• [YOUR OBJECTIVE]
Rewrite the post on Room DB pagination from "The enum class" to "of the pagination.", putting "values" wherever "constants" appears.

• [PASSAGE]
----------------
Room DB pagination without Paging Android Jetpack Compose

Room DB is a popular library for working with SQLite databases in Android. One of the challenges of using Room DB is how to handle large datasets that cannot fit in memory or on the screen. This is where pagination comes in. In this post, we are going to add pagination to our Room DB without Paging library.

Data

I suppose that you already have a DB created and a basic implementation (The Entity, DAO, TypeConverter, etc ). So, I have an Interface NoteDao with some database interactions.

My basic DAO interface

Here we are going to add another interaction to get the notes paginated.

@Query("SELECT * FROM note WHERE subject_id == :id ORDER BY note_date DESC LIMIT :limit OFFSET :offset")
suspend fun getPagingNotesOrderByDate(id: Int, limit: Int, offset: Int): List<Note>

This looks like a normal Room query impl, the special thing here is that we are using the LIMIT and OFFSET SQL clauses.

The LIMIT specifies the maximum number of rows that the query can return. The OFFSET clause specifies how many rows to skip before returning the result set. In this syntax, you need to use an ORDER BY clause to ensure the order of the rows in the result set.

This is all we have to do with our DB, the next step is to use our DAO in the Repository.

Repository

This is another simple peace of code.

override suspend fun getPagingNotesByDate(subjectID: Int, limit: Int, offset: Int): List<Note> {
    return notesDao.getPagingNotesOrderByDate(subjectID, limit, offset)
}

You can define Your own Repository and logic, mine are defined in this way.

This is all for our repo, the next step is adding the ViewModel to handle the pagination.

ViewModel

We can begin creating a simple ViewModel structure and an enum class to manage our paging state.

@HiltViewModel
class PagingRecordsViewModel @Inject constructor(
    private val notesRepositoryImpl: NotesRepository,
    private val dispatcher: CoroutineDispatcher,
) : ViewModel() {

  
}

enum class PaginationState {
    REQUEST_INACTIVE,
    LOADING,
    PAGINATING,
    ERROR,
    PAGINATION_EXHAUST,
    EMPTY,
}

The enum class PaginationState has six constants: REQUEST_INACTIVE, LOADING, PAGINATING, ERROR, PAGINATION_EXHAUST and EMPTY. These constants represent different states of a pagination process.

REQUEST_INACTIVE : This state represents the end of a pagination request.

LOADING : Represent the first Loading of the screen.

PAGINATING : It is set when the pagination is loading.

PAGINATION_EXHAUST : To represent the end of the pagination.

EMPTY : This state is to set an Empty screen when the first loading result is empty.

Next, we gonna add some properties to handle the notes list and the paging state.

private val _notesList =
    MutableStateFlow<MutableList<Note>>(mutableListOf())
----------------
• [DATA]
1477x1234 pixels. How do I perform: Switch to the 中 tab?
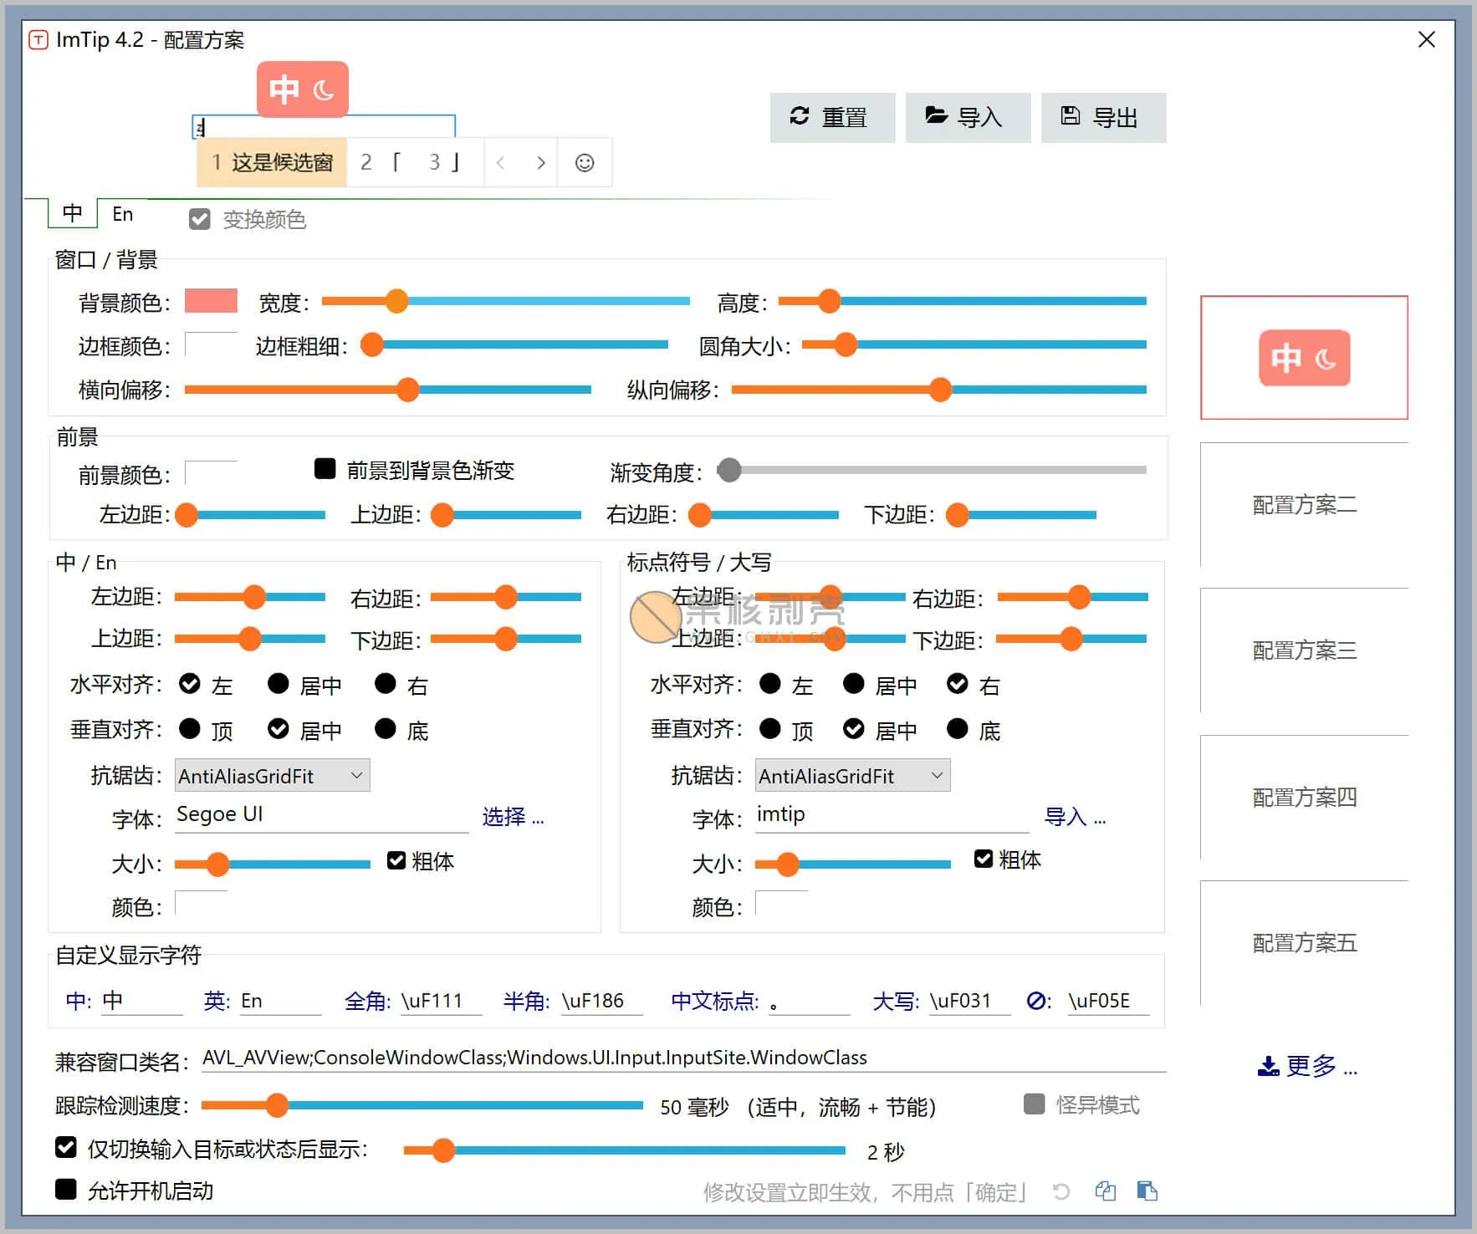(x=72, y=213)
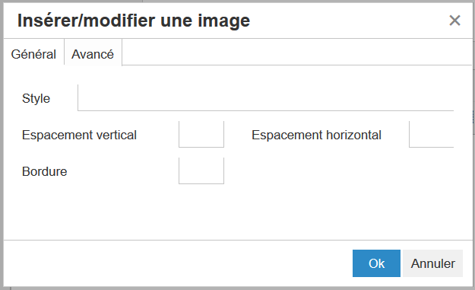Switch to the Général tab

pos(33,53)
----------------
• [WRITTEN ANSWER]
The enum class PaginationState has six values: REQUEST_INACTIVE, LOADING, PAGINATING, ERROR, PAGINATION_EXHAUST and EMPTY. These values represent different states of a pagination process.

REQUEST_INACTIVE : This state represents the end of a pagination request.

LOADING : Represent the first Loading of the screen.

PAGINATING : It is set when the pagination is loading.

PAGINATION_EXHAUST : To represent the end of the pagination.